For his part, Schatz quoted the Notorious RBG, as she was fondly called, herself: “My most fervent wish is that I will not be replaced until a new President is installed.”

Schatz also quoted McConnell from March 2016: “The American people should have a voice in the selection of their next Supreme Court Justice. Therefore, this vacancy should not be filled until we have a new president.”

McConnell said Friday, however, that Trump’s nominee will receive a full Senate vote. That’s according to The Washington Post. And ABC News reported that the president is expected to put forth a nominee in the coming days.

A Visitor To The Islands

Ginsburg visited Hawaii several times, including as a sitting justice, and she was widely admired. During a 2017 visit, a student asked Ginsburg about whether she thinks immigrants benefit the country.

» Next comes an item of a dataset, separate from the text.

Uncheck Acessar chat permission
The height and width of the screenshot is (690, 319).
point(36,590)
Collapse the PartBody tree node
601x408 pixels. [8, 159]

The justice, as Civil Beat reported, said the inscription at the bottom of the Statue of Liberty welcoming immigrants “inspires me to this day.”

“I think of the U.S. as a place that welcomes people from abroad who want to work and who are yearning to be free,” she said. “It’s disheartening to see that there are some people who don’t agree with that view who think our borders should be closed. But it’s not the first time in U.S. history that has happened.”

Ginsburg took part in the U.S. Supreme Court Jurists-in-Residence program run by the William S. Richardson School of Law at the University of Hawaii — her third time to participate in the program, which she also joined in 2004 and 1998.

Hawaii Supreme Court Chief Justice Mark E. Recktenwald released this statement Friday:

It is with great sadness that I learned of the passing of Justice Ruth Bader Ginsburg today. Justice Ginsburg was a legal giant: a brilliant jurist who tirelessly worked to ensure that our nation’s promise of justice for all was kept.

She was also a courageous and inspirational role model, both professionally and personally. We were honored to have her visit the Hawaii Supreme Court on several occasions. Most recently, she visited our court in 2017, when she met with the justices and members of the bar, and then graciously spoke about her experiences and her love of Hawaii with law clerks and staff attorneys.

On behalf of the Hawaii Judiciary, we send our deepest sympathy and fond aloha to her family.